Out-Law News | 18 Aug 2014 | 3:54 pm | 2 min. read
Laura Cameron of Pinsent Masons, the law firm behind Out-Law.com, was commenting as new figures obtained by the firm showed an increase of 1,200, or 6%, in the number of inspections carried out by the HSE since its statutory 'Fee for Intervention' scheme was introduced in 2012. This scheme allows the HSE to recover costs from businesses it finds to be in material breach of health and safety law during an inspection.
"There may be a concern that the Fee for Intervention scheme is an incentive for the HSE to boost the number of inspections it undertakes because it knows they can bring in extra revenue, following major budget cuts," she said.
"While that does mean more businesses flaunting health and safety regulations are being caught, even some very well-run businesses might also be trapped in the net as the test of whether a breach is 'material' is a judgement call for the HSE inspector who will have a keen eye on all misdemeanors. As a result, some businesses could grow sceptical of the HSE's motives, believing it to be chasing targets rather than simply proactive monitoring," she said.
Although businesses could see paying any Fee for Intervention invoice as the "most time and cost effective solution" given the limited scope to challenge HSE's decisions on costs under the existing regime, this approach could potentially be seen as an "admission of guilt", she said. This could have "serious ramifications" if the company was later subject to criminal prosecution, she said.

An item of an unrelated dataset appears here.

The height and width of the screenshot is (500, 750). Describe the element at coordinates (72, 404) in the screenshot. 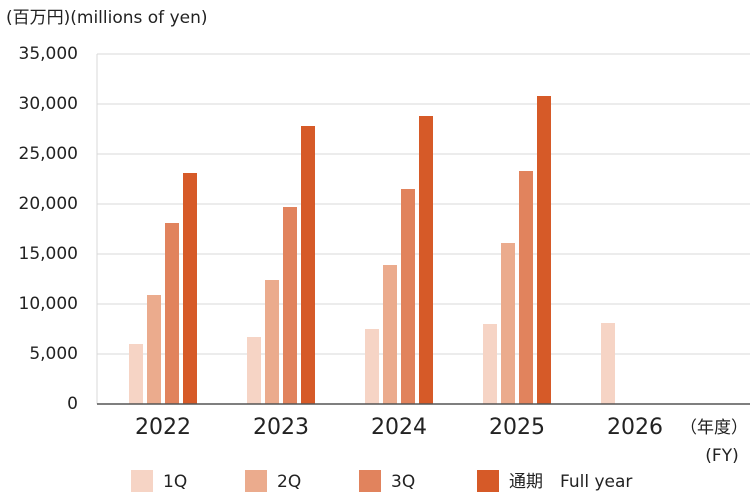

"Making the payment, rather than challenging it, could potentially be cited as evidence of poor health and safety performance," she said.
The Fee for Intervention cost recovery scheme came into effect on 1 October 2012. It means that those found to be in 'material breach' of health and safety laws are now liable for payment of theHSE's related costs including those incurred as a result of inspection, investigation and taking enforcement action. The HSE defines 'material breaches' as those that would require it to issue notice in writing of that breach to the business, employer, public body or other 'dutyholder'.
In January Martin Temple, an independent expert commissioned by the government to review the work of the HSE, included his concerns about the detrimental impact of the scheme on the public perception of the agency's integrity in his report. He concluded that, unless the link between fines and funding apparent in the scheme could be removed, Fee for Intervention should be scrapped entirely. A review panel with an independent chair is due to report to the agency later this month on the operation of the scheme and the impact it has had on the relationship between the HSE and those that it regulates.
Pending any changes to the scheme as a result of these reviews, Cameron said that any businesses in receipt of a Fee for Intervention invoice in the meantime should ensure that any payments would be regarded as being made 'without prejudice' to prevent them from being used by the HSE as evidence in future disputes.
"Clearly, the best protection is to comply with health and safety law," she said. "However, these laws are ever-evolving and if failings do occur, we would strongly advise businesses that feel that the HSE's costs are excessive, or those that dispute the outcome entirely, should definitely undertake an appeal as simply making the payment could leave them vulnerable in any future legal action."